One thing that could improve the Fedora project is a schedule showing durations–how long tasks take. When making decisions about when to release or freeze we do not currently have the ability to quickly calculate how long something will take. An area I have rarely seen discussed is how long Fedora should allot for testing a particular release. It has never appeared on our schedules. Is this a reflection of what we value, something we simply haven’t considered about or ? A previous Fedora Board meeting about quality releases prompted these thoughts.
Up until now Fedora schedules have only had simple milestones for freezes and release dates such as Fedora 8. A quick read of the schedule makes it hard to determine how much time is spent on each task without taking time to do the mental math or pulling out a calendar to count the days. Looking at the Fedora 8 schedule you cannot tell how time was scheduled for testing.

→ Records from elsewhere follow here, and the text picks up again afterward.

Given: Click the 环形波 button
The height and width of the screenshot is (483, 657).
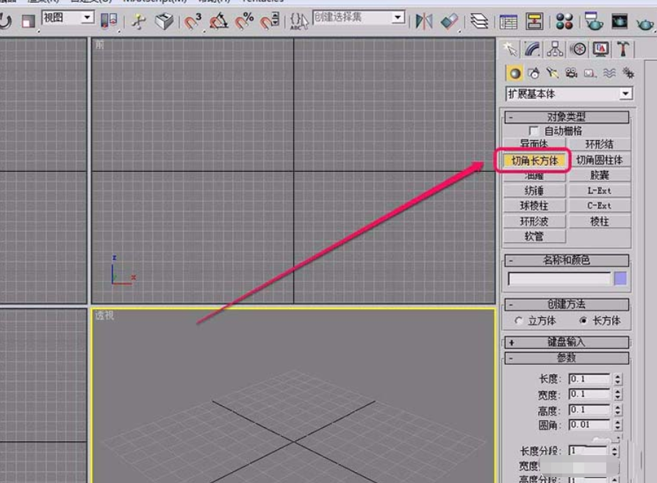Looking at the screenshot, I should [534, 221].
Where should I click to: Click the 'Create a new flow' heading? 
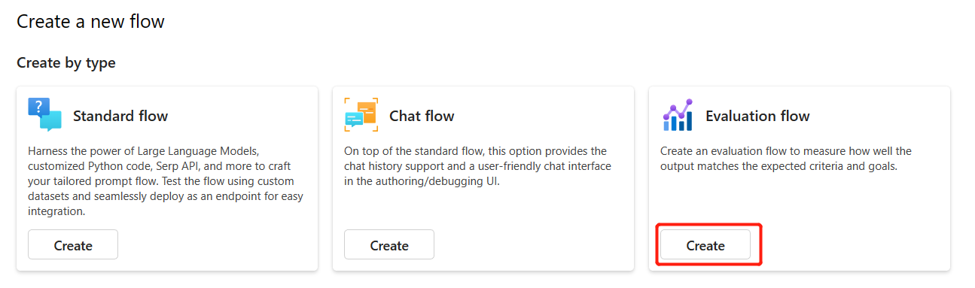pyautogui.click(x=90, y=22)
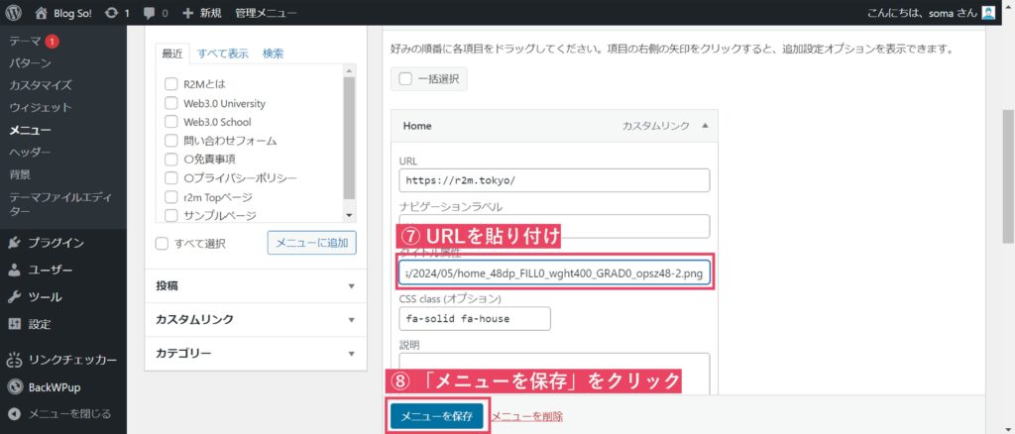Check the R2Mとは checkbox

coord(171,84)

Some will quickly suggest that testing happens all the time and that you do not have to wait for a specific test release or beta to start. While this is true, the only people who really do this are rawhide users–folks who who consume package updates in an ongoing fashion from the development repo as they are released. Others may argue that using the latest distro creation tools allow anyone to create their own out-of-band release for testing.
Realistically, the average user only downloads and installs official test releases. Official test releases provide a rallying point, a target, a goal–something tangible to test. We need the critical mass of people that download the official test releases and we need to be able to point them to a distinct block of time when their feedback is valuable–we do this from time to time on mailing lists, but I am suggesting something that is planned–that anyone can refer to.
Managing a detailed schedule does not have to be difficult. One of the most mature open source scheduling tools I have found is TaskJuggler. It would be a great addition to managing the next Fedora release. Updating a TaskJuggler file takes a fraction of the time it takes to look up dates on a calendar, count in between, and then update the wiki (only to find that some dates have landed on the wrong work day)–our current approach.
TaskJuggler would help us:
- create more complex schedules and re-factor them quickly
- track our schedule performance (planned vs. actual)–how well are we able to do what we thought we could?
- generate iCal files for your online calendar or PDA
- automatically generate milestone report (what is on the wiki now)
- calculate task durations
- draw cool gantt charts to show management–we don’t have management, we’ll have to create some 😉
- plan farther into the future by being able to overlay current releases with planning for the next and evaluate the consequences
- calculate the days/weeks so they always land in the right spot
- create micro schedules by group (release engineering, docs, infrastructure, etc.) which can be combined in one macro schedule and viewed as desired
Using the proposal that Jesse Keating wrote for changing the Fedora 9 release structure I created a schedule with task durations and testing dates here. There are a variety of examples linked to this report–including the milestone report we already use. The crazy part of all this is that the TaskJuggler source file to generate all this coolness is only about 175 lines long. The source code is here.
TaskJuggler takes a unique approach as a GUI application–more of a viewer as everything is constructed by code–and a first attempt or two at using it can be frustrating. On the other hand it is a very powerful scheduling application that requires an investment of time to understand and use well. I believe the return on investment is worth it and I’m glad to maintain the files and reports and post tips on how to use it.